# Lo que se pide
Indique si cada afirmación concuerda con el fragmento sobre Grau y el Huáscar, y cite textualmente las palabras que lo deciden: (a) Las señoras de Sucre mandaron una medalla con ocho grandes brillantes. (b) Después de recibir el grado de contraalmirante, Grau pasó a vestir el uniforme de contraalmirante. (c) La escuadra enemiga sorprendió al Huáscar por la tarde.

# Fragmento citado
►

América entera prorrumpió en gritos de entusiasmo; los concejos de la República le decretan honores y medallas; las señoras de Lima le envían una guarnecida de gruesos brillantes; la juventud argentina le regala un álbum magnífico; de otras partes le mandan tarjetas de oro con inscripciones y riquísimos estandartes, y las señoras de Sucre, capital de la república de Bolivia, le mandan una medalla con ocho grandes brillantes.
La mujer americana, entusiasta cual ninguna, patriota hasta el delirio y valiente hasta el sacrificio, fué la primera en glorificar al héroe que mas parecía de leyenda que real, verdadero y tangible.
El soberano congreso decrétale por unanimidad el grado de contraalmirante, y Grau continúa, sin envanecerse, sin darse cuenta del porqué de su glorificación, vistiendo el uniforme de capitán de navío, manteniendo enhiesta la bandera de la patria y haciendo grande el nombre del Perú con la oficialidad del monitor, digna en un todo de su inmortal jete
¡Pero estaba escrito!
La escuadra enemiga sorprendió al Huáscar en la mañana del 8 de octubre de 1879, frente á la punta de Angamos, que desde aquella fecha puede llamarse el Trafalgar americano. La lucha no podía ser más desigual, la defensa era una temeridad, era un suicidio cruel, y sin embargo, nadie vacilaba.

◄

# Material proporcionado
►

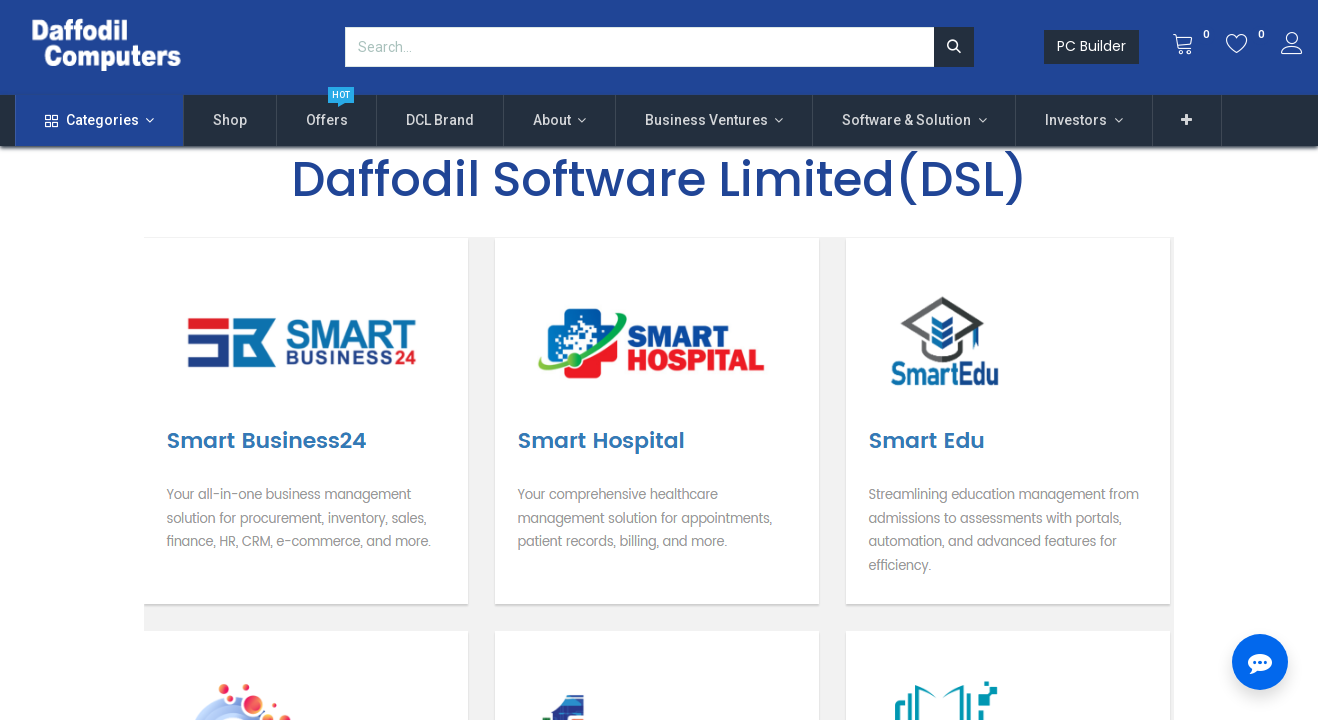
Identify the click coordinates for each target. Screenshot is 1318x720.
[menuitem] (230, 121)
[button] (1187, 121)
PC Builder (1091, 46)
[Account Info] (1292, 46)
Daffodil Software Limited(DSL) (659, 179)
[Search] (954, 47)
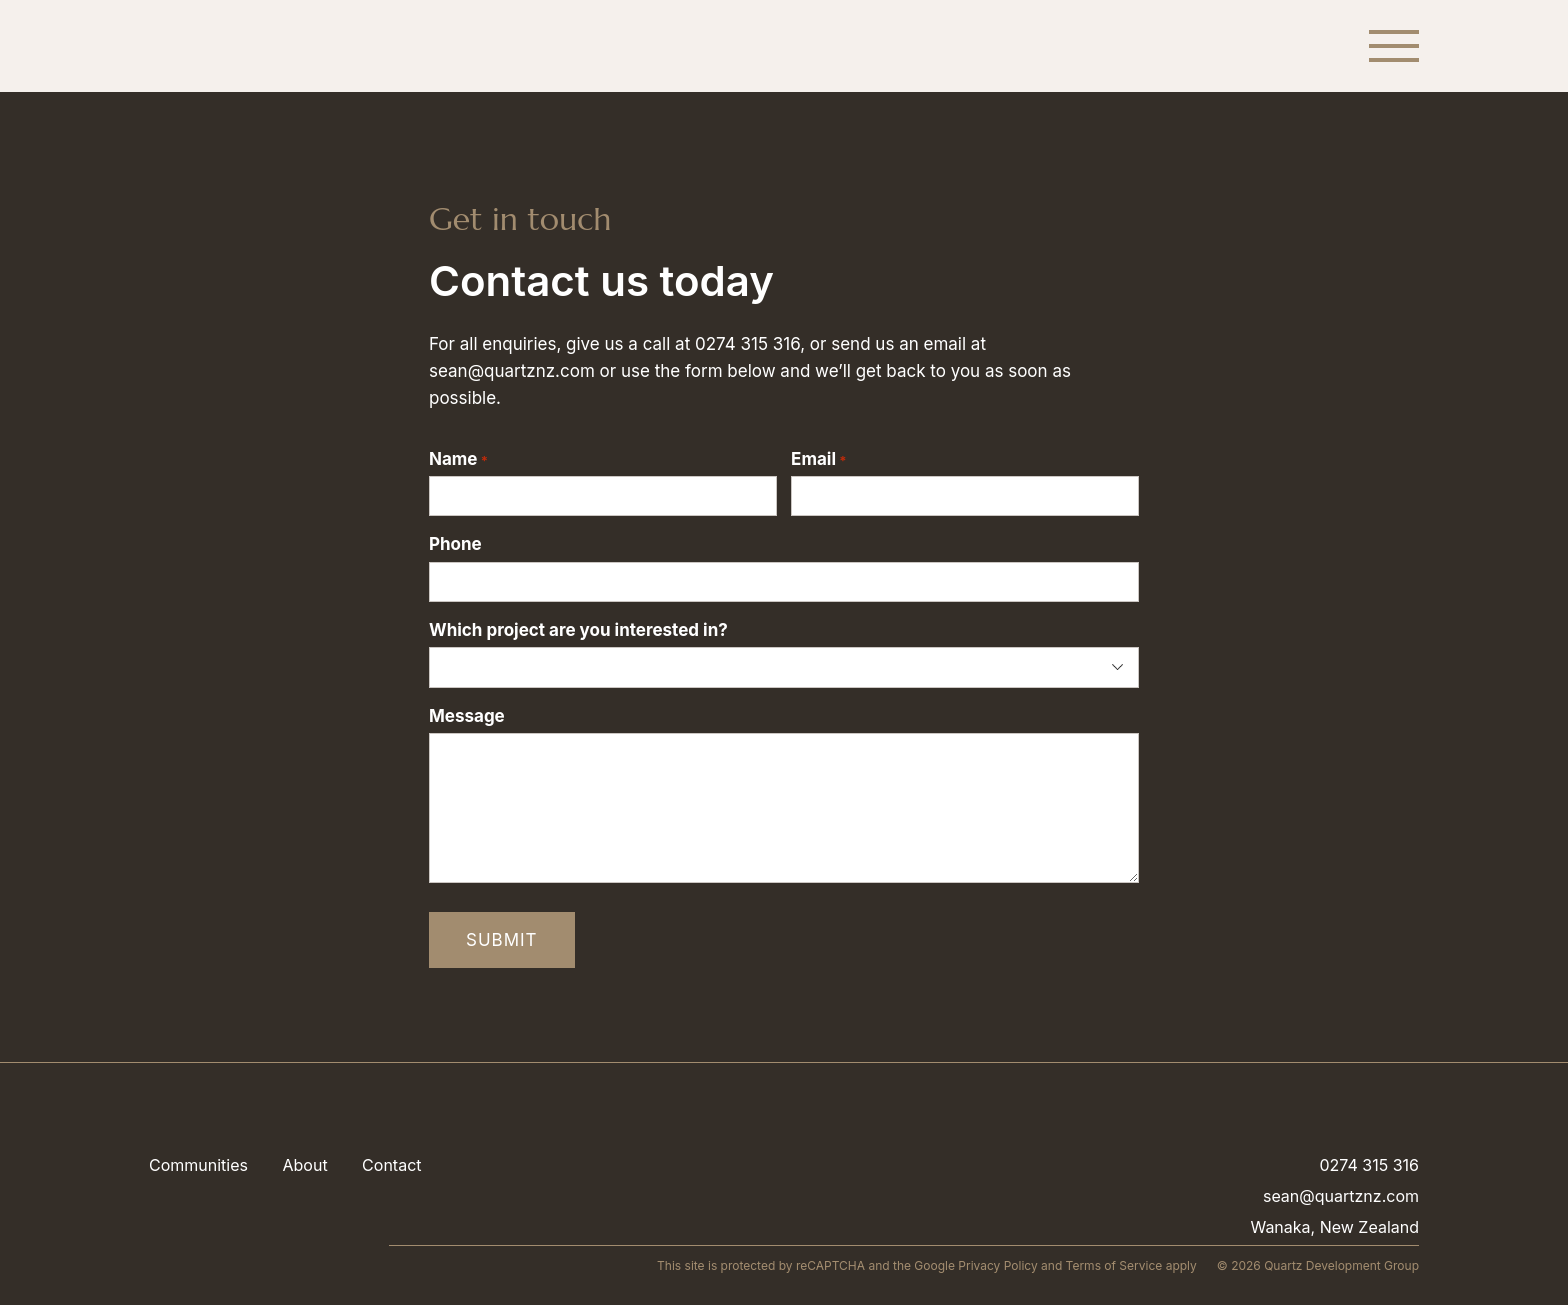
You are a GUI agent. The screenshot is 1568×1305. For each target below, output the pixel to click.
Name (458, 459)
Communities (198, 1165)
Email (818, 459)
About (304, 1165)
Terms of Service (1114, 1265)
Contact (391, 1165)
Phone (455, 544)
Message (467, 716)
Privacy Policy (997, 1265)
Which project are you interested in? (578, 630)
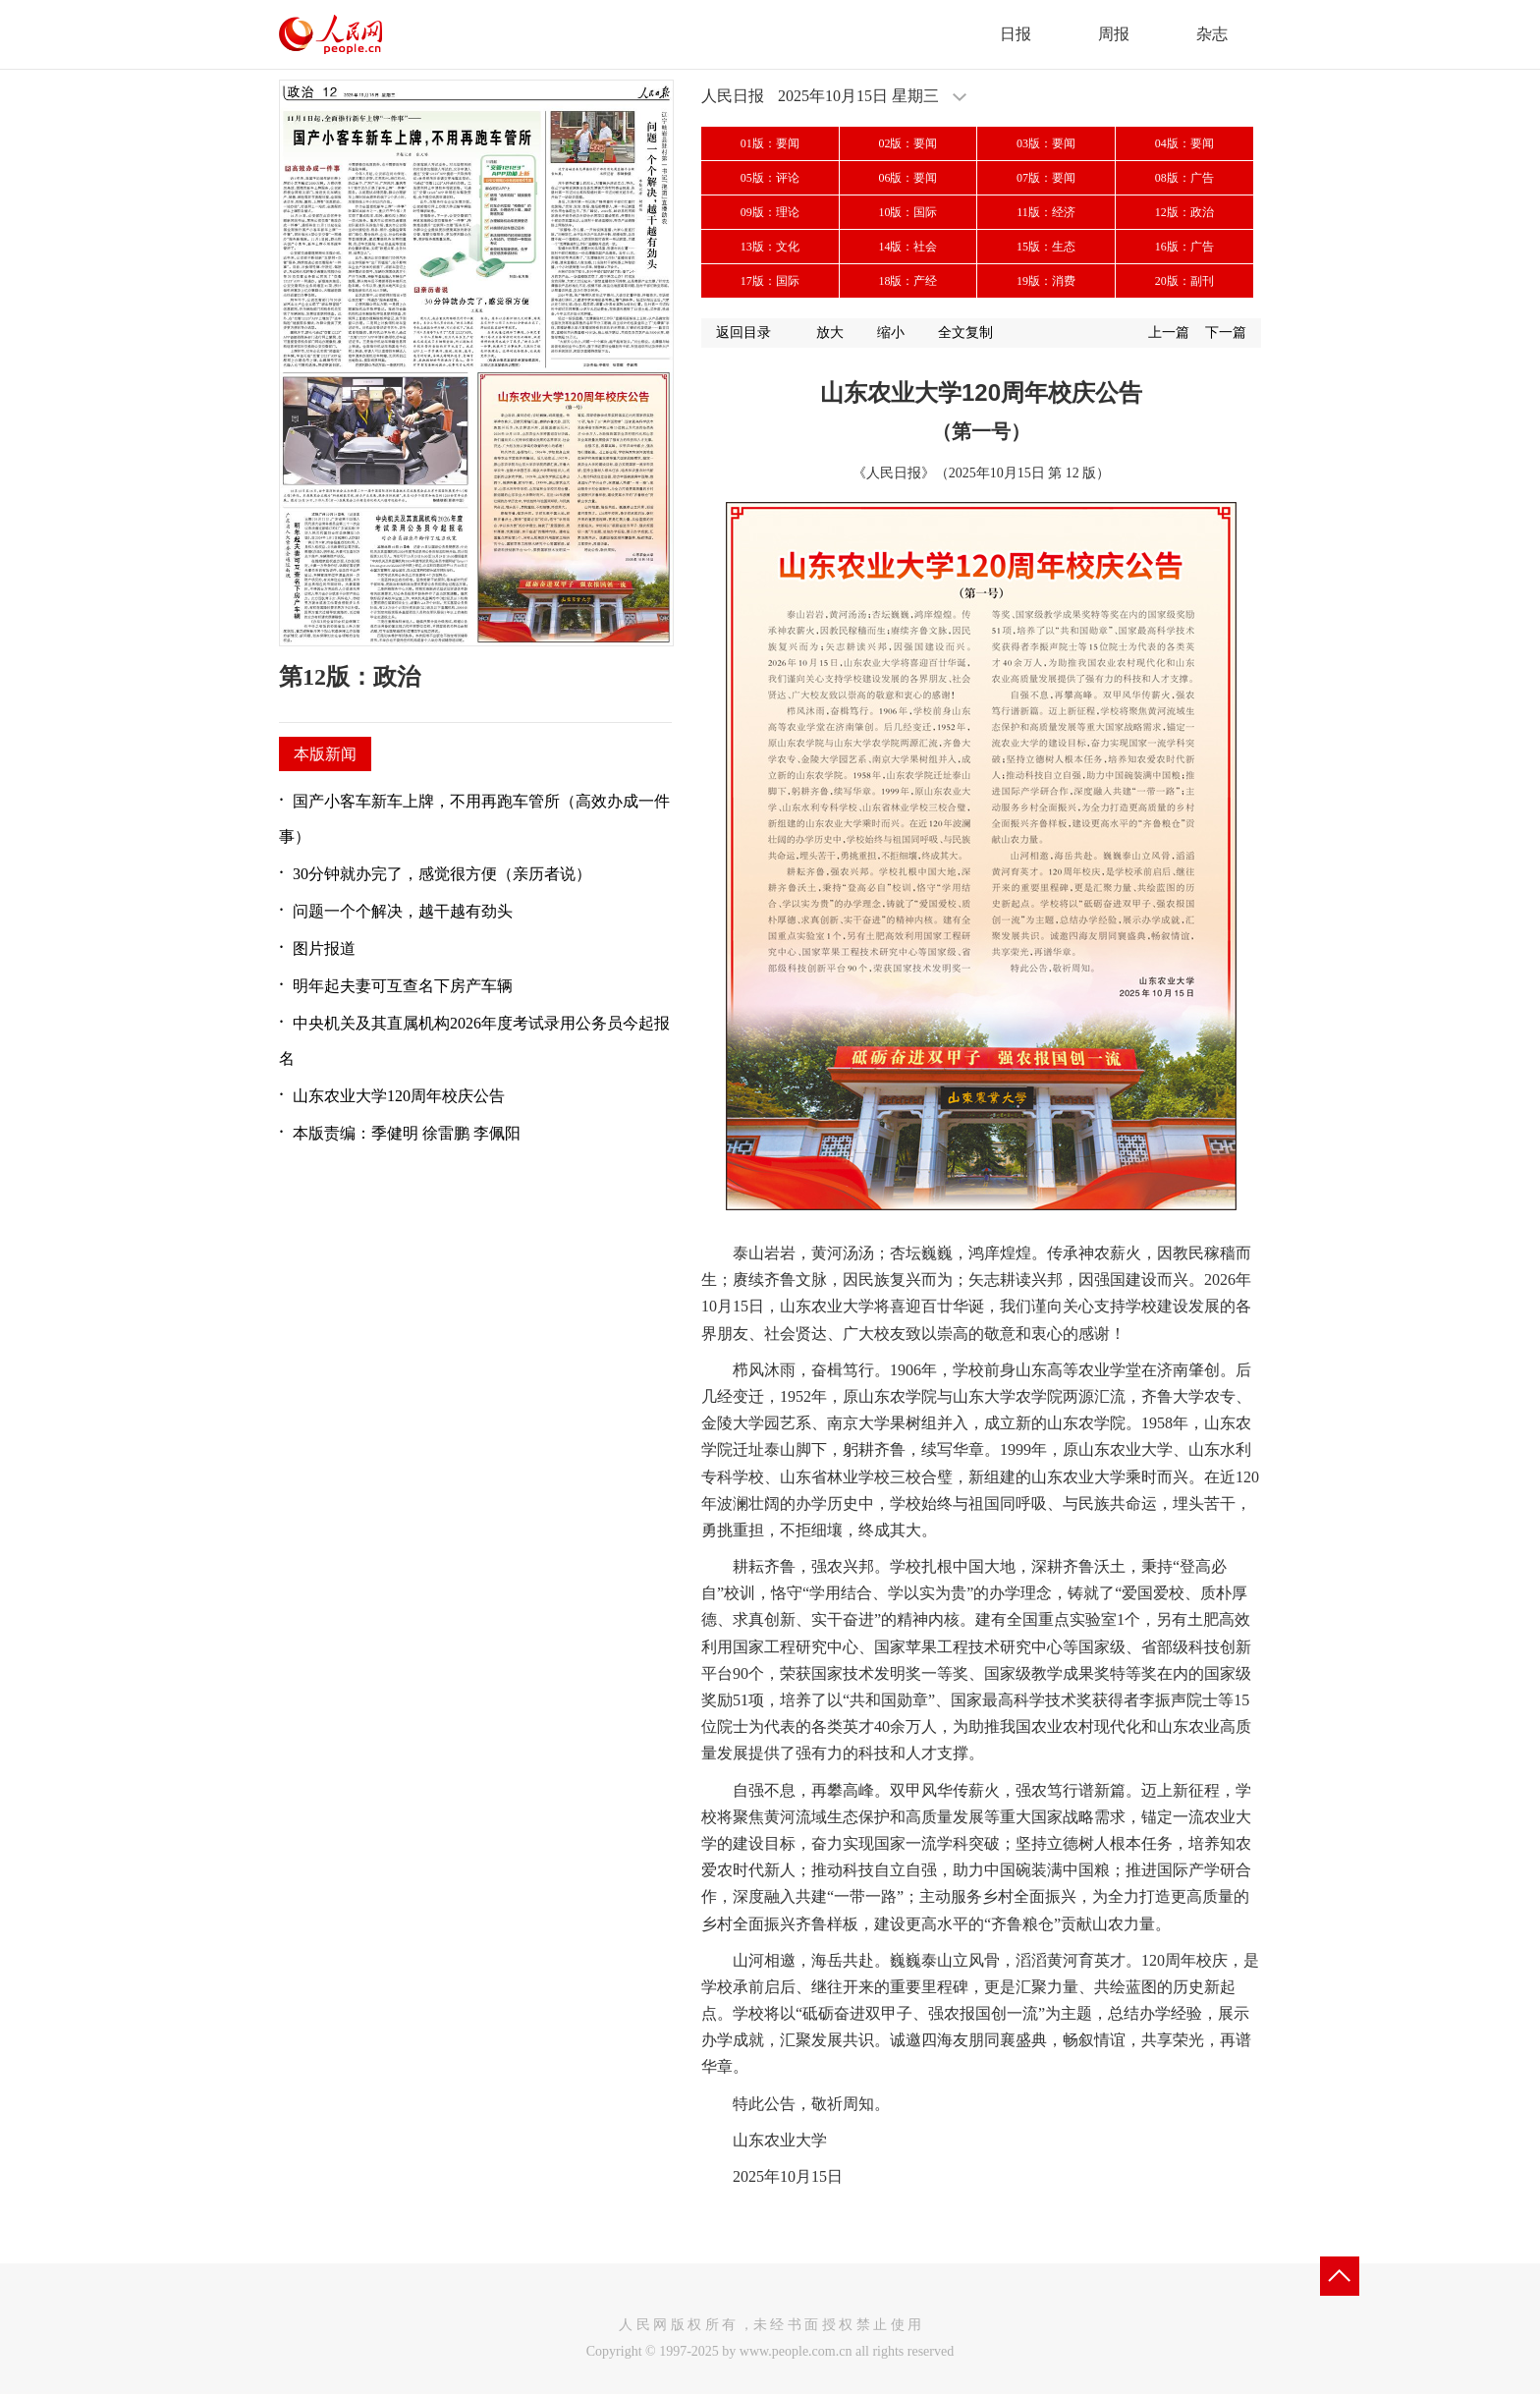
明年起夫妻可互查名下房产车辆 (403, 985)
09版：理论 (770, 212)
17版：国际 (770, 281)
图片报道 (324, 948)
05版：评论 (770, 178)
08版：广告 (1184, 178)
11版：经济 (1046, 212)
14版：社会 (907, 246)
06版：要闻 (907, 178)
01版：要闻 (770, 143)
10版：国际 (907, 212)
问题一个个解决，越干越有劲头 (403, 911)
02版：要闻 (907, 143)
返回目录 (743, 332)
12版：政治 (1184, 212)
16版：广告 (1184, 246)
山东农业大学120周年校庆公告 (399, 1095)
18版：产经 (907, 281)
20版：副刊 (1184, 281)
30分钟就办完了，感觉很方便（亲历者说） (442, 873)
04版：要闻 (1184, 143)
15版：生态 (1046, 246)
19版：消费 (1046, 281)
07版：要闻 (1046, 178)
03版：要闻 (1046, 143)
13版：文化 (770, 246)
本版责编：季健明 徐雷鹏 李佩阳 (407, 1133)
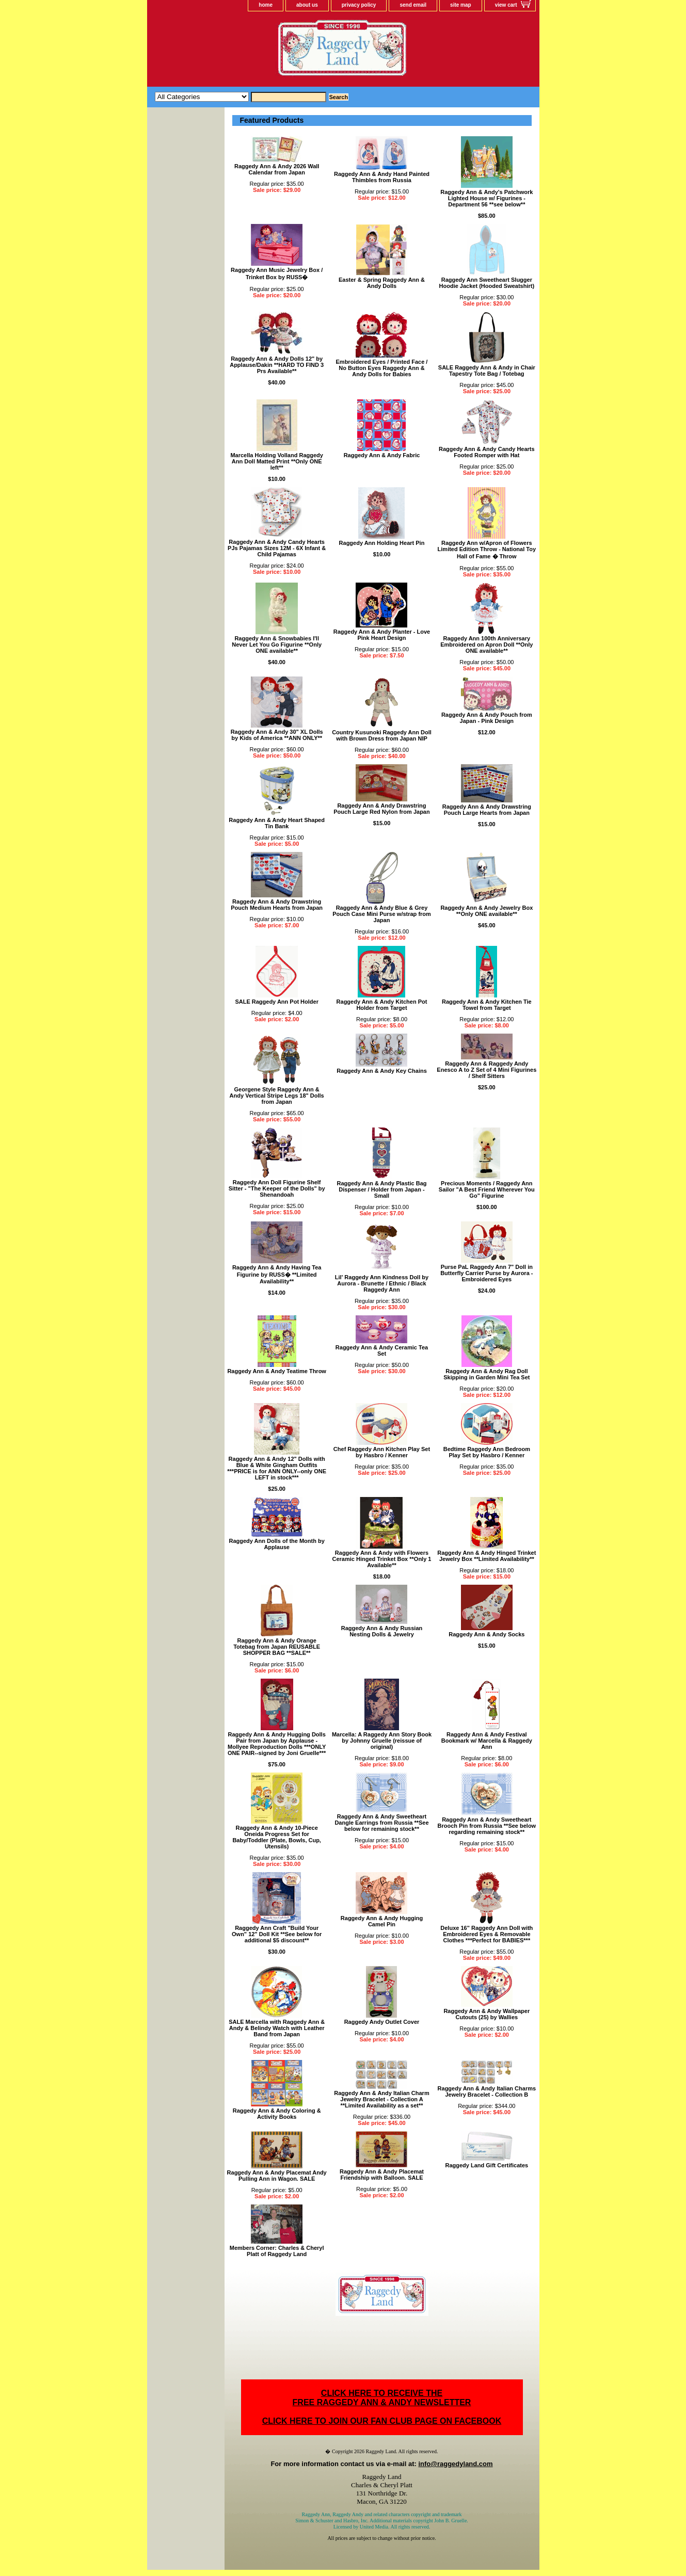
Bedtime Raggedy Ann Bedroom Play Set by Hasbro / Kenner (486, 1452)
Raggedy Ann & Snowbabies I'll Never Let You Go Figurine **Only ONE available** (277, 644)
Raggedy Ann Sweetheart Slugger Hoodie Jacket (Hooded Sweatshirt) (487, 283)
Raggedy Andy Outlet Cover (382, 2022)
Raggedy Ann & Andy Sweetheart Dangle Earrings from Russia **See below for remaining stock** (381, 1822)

◄

# Solución
(a) Sí: «las señoras de Sucre, capital de la república de Bolivia, le mandan una medalla con ocho grandes brillantes».
(b) No: «Grau continúa, sin envanecerse, sin darse cuenta del porqué de su glorificación, vistiendo el uniforme de capitán de navío».
(c) No: «La escuadra enemiga sorprendió al Huáscar en la mañana del 8 de octubre de 1879».